Source: AI-verified profile updated from Charles Hoskinson's recent appearances. Browse all interviews →

Transcript (29 segments)
✨ AI-enhanced transcript with speaker attribution
C
Charles Hoskinson0:00
To this wonderful summit, and thank you so much to the organizers for inviting me to be here. Thank you so much to all of you who are attending. You know, Africa and the topic of banking the unbanked, the topic of economic identity, is something that's near and dear to my heart.
More than 10 years ago, I remember using Kiva, a microfinance lending platform, and it awoke a long journey of mine to read books like Muhammad Yunus's Banking the Poor and other such titles to start having a discussion of why does the world have fractured financial systems and why is it the case that people, for no fault of their own, if they lose the geographic lottery, are born into systems that will keep them perpetually poor regardless of how hard they work or the content of their character.
This led me to the cryptocurrency space.
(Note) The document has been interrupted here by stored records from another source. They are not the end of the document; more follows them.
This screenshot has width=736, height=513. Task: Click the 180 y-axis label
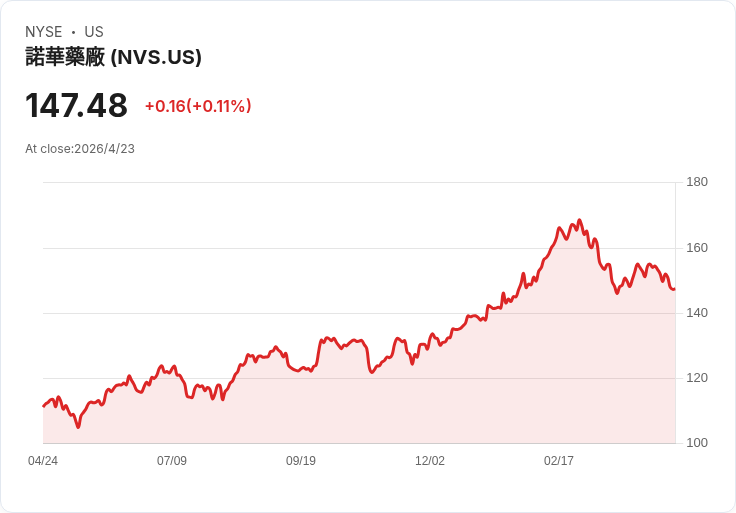697,182
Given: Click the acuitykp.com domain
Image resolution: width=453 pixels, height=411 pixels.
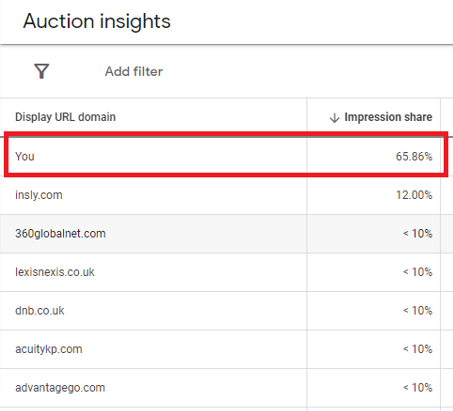Looking at the screenshot, I should click(49, 349).
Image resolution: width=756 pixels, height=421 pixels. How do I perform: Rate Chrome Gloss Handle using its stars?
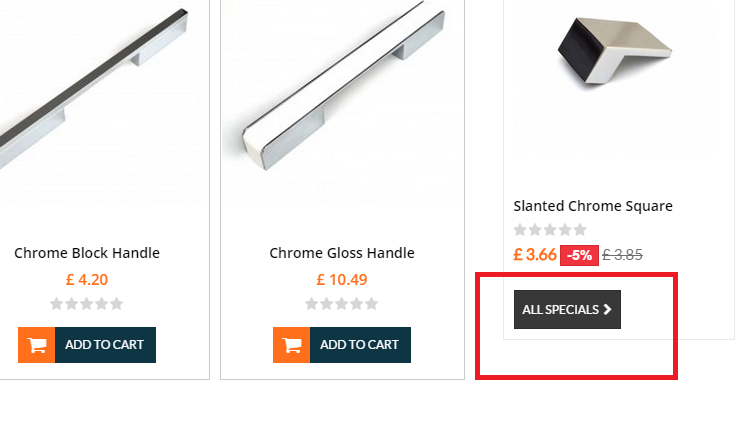(342, 304)
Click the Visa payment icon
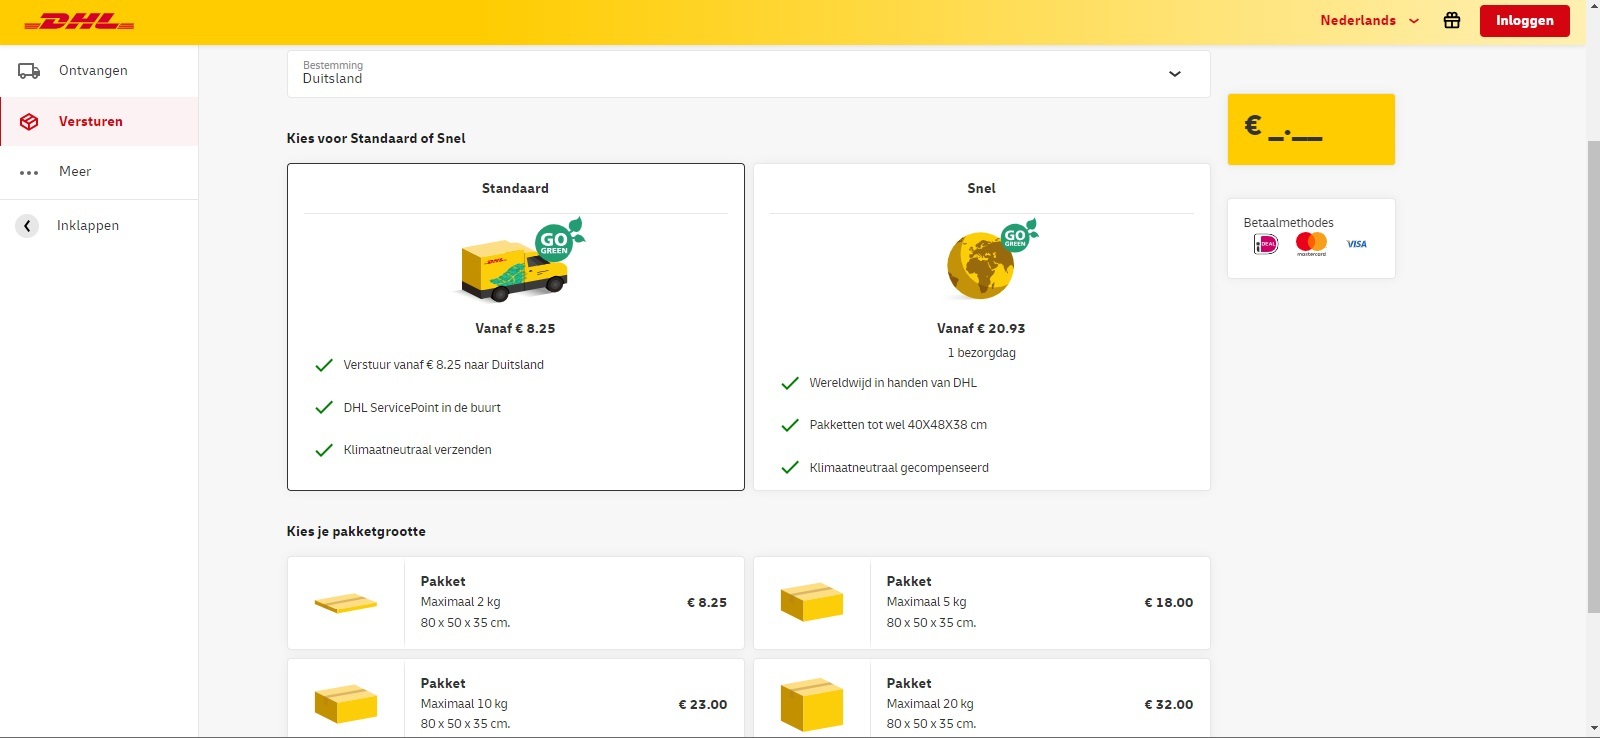 [1356, 244]
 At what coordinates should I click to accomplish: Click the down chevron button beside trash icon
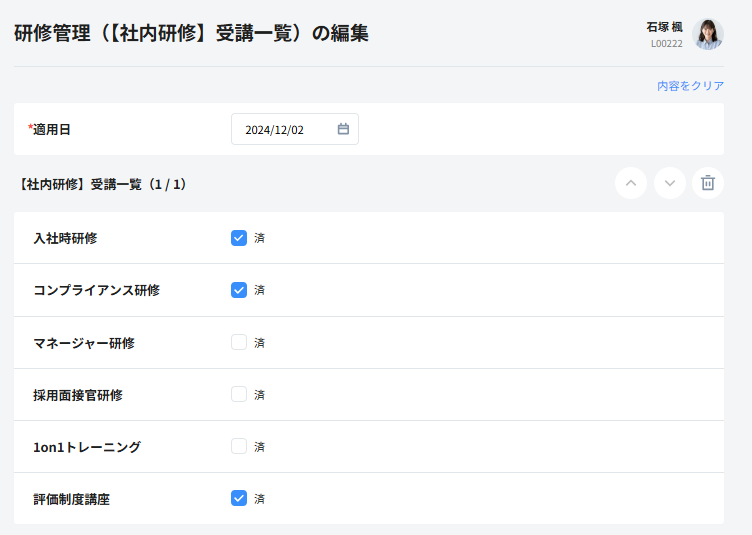coord(669,183)
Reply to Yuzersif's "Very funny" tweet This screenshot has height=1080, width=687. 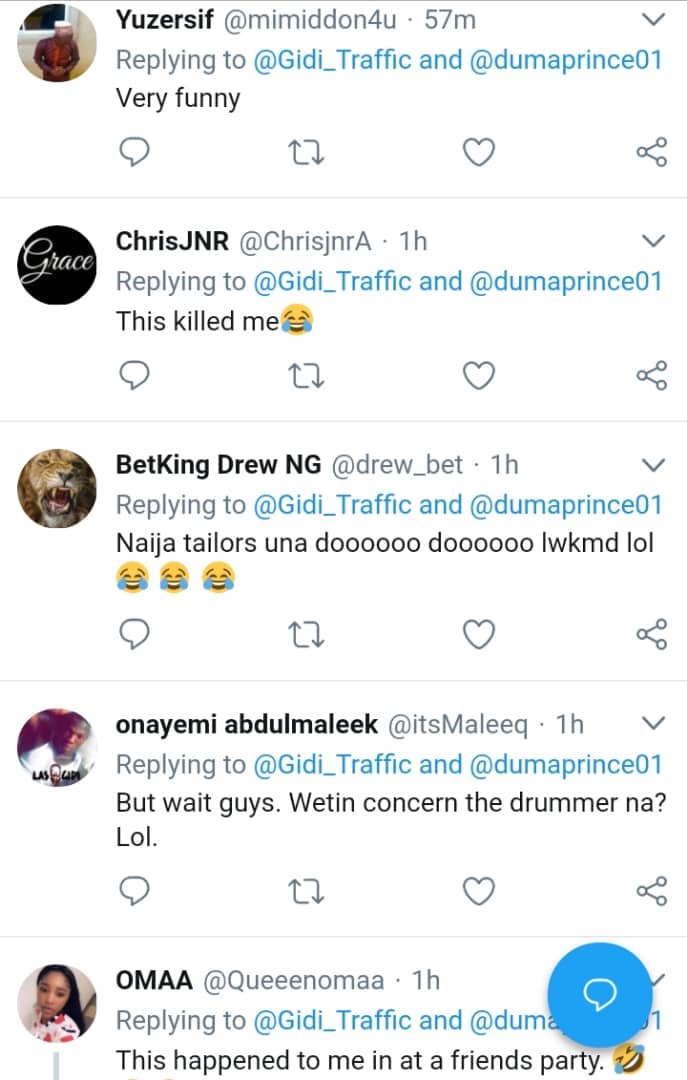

I didn't really care too much for whether proof of work or proof of stake, or how Bitcoin transactions worked, or any of these nuances or details. What mattered to me was the use and utility of the system for bringing economic identity to the billions who don't have it. And I knew this concept of decentralization, this concept of having a blockchain that serves as a place to timestamp things, to audit things, a place to broker trust amongst people who don't trust each other, was truly something revolutionary and magical. But it's like all great inventions, came without a user manual and came without batteries included.
And over the last 10 years since I joined the cryptocurrency space, it's been my life mission to build systems that have the capacity to act as a backbone for utilities and social structures that will enable a great merging of the markets of the world so that those who are the poorest amongst us will enjoy the same financial systems as those who are the richest. It's a simple idea, but in practice, almost impossible with legacy systems to achieve.
And the crown jewel of our labors has been the Cardano protocol. We started in 2015 for the building the Cardano protocol specifically to figure out how to accommodate this concept of economic identity, how to build applications that would be equally useful as they are in someone's basement in New Jersey as they are to the shepherd in Senegal.
We also realized that in addition to doing great science and great engineering, it would take quite a bit of time for us to actually figure out how to deploy these systems within the developing world. That meant we physically had to move to those countries. And thus, in 2017, after we were a bit more mature as a company, we opened up offices in Addis Ababa, Ethiopia. We built extensions into Rwanda and Uganda and came up with great partners. And we also started exploring places like Mongolia, the country of Georgia, and South American nations as well.
And we were unified with a common cause and purpose: how do we enable a system to operate from the bottom up instead of the top down? How do we figure out how to give people self-sovereign identity and put them in control of their own money, control of their own future, and give them a platform to build upon? And once they, through merit, earn, be able to protect and secure that through insurance and other products.
Now, that four-year journey since when we started, established that office in Ethiopia, to today has yielded some amazing fruit. First off, we've had the incredible opportunity to meet many world leaders who are aligned, many NGOs and charities that are directly in line with our goal, and a lot of meals, a lot of breaking of bread, a lot of knowledge that we've gained. We've also had the ability to train local talent and acquire local talent, people who's made this their tireless life mission, in many cases deeply under-resourced and exposed to, in many cases, uncaring bureaucracies or corruption, waste, fraud, and abuse, and just plain old-fashioned setbacks.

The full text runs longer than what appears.